Mr. Pritchard, who spent 25 years in investment management at Wells Fargo, notes that some foundations have taken extraordinary measures to avoid messy defaults. “Going into this with some healthy skepticism is the smartest thing that you can do,” he says.
The experience of the Grand Rapids Community Foundation illustrates his point.
In 2006, during the height of the real-estate bubble, the community fund agreed to make a $462,000 loan to the Dwelling Place, a local nonprofit that focuses on low-cost housing. The money was used to purchase real estate in a depressed area, with a plan to redevelop the nine properties and turn them into permanent low-cost housing. But the value of the properties plummeted during the financial crisis, and Dwelling Place turned the project over to Kent County Habitat for Humanity in 2008.

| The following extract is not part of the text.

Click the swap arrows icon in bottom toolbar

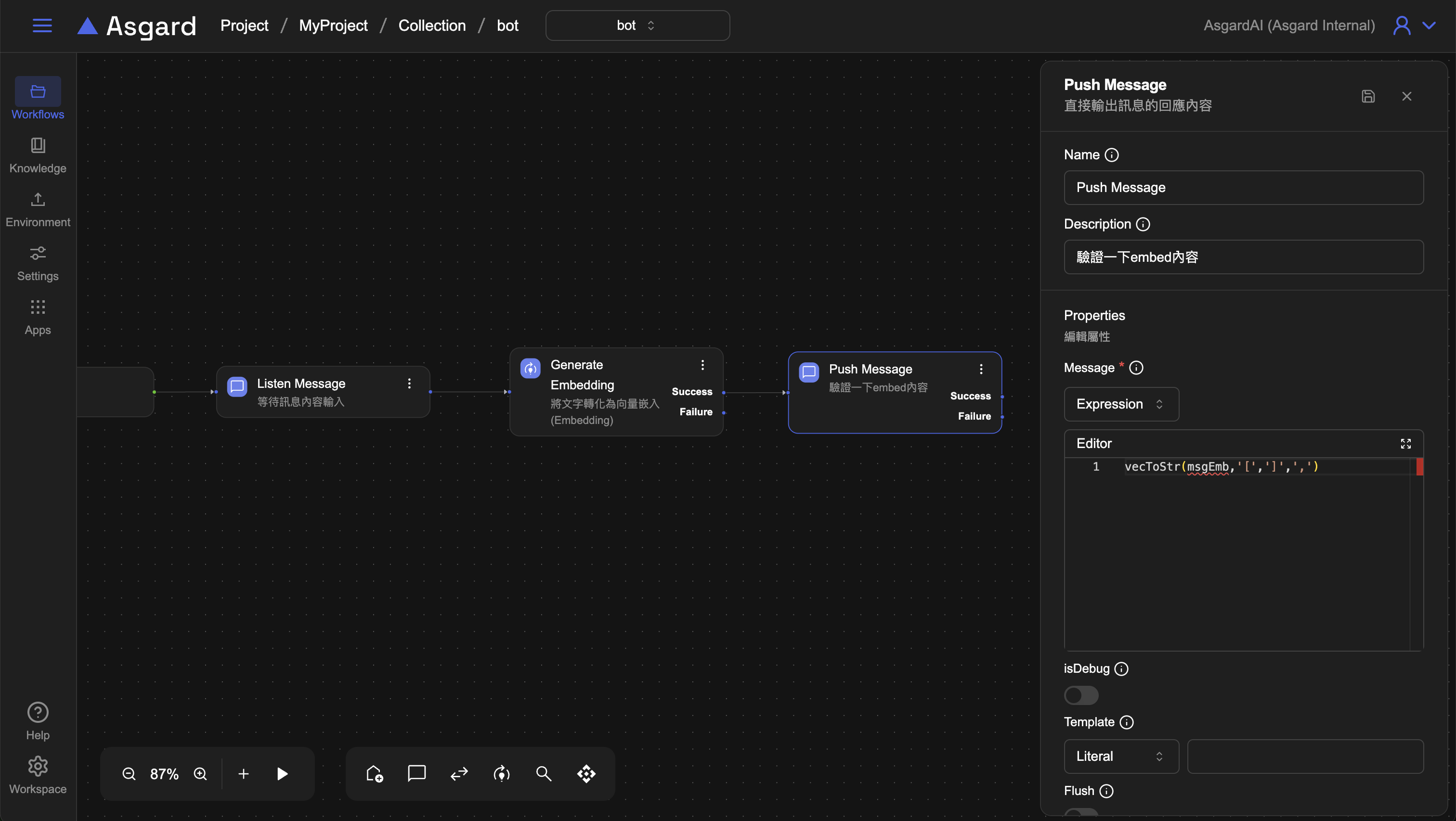tap(459, 773)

The community fund was eventually repaid in full, says Laurie Craft, a program director, but she acknowledges that the financial return on the investment could hardly be described as a success.
The community foundation had to make a grant worth $150,000 to the Dwelling Place to enable the charity to make improvements to the properties so that Habitat For Humanity would be willing to step in, she says.
“We didn’t envision the grant at the time that the loan was made,” Ms. Craft says.
Even so, the community foundation remains committed to impact investing. In January, its board committed 2 percent of its $250-million endowment to such investments.
Since 2012, the community foundation has made loans worth $1-million, at a 3-percent interest rate, to the Kent County Land Bank Authority, which has enabled the land bank to acquire all 160 foreclosed properties in Grand Rapids. The land bank brings the properties up to code and then tries to sell them to people who will live there or to responsible landlords, to shut out investors who would flip the properties without making improvements.
The land bank is already making good progress selling the improved properties. Ms. Craft says she doesn’t foresee any of the hiccups that plagued its last housing loan: “We should get this one back.”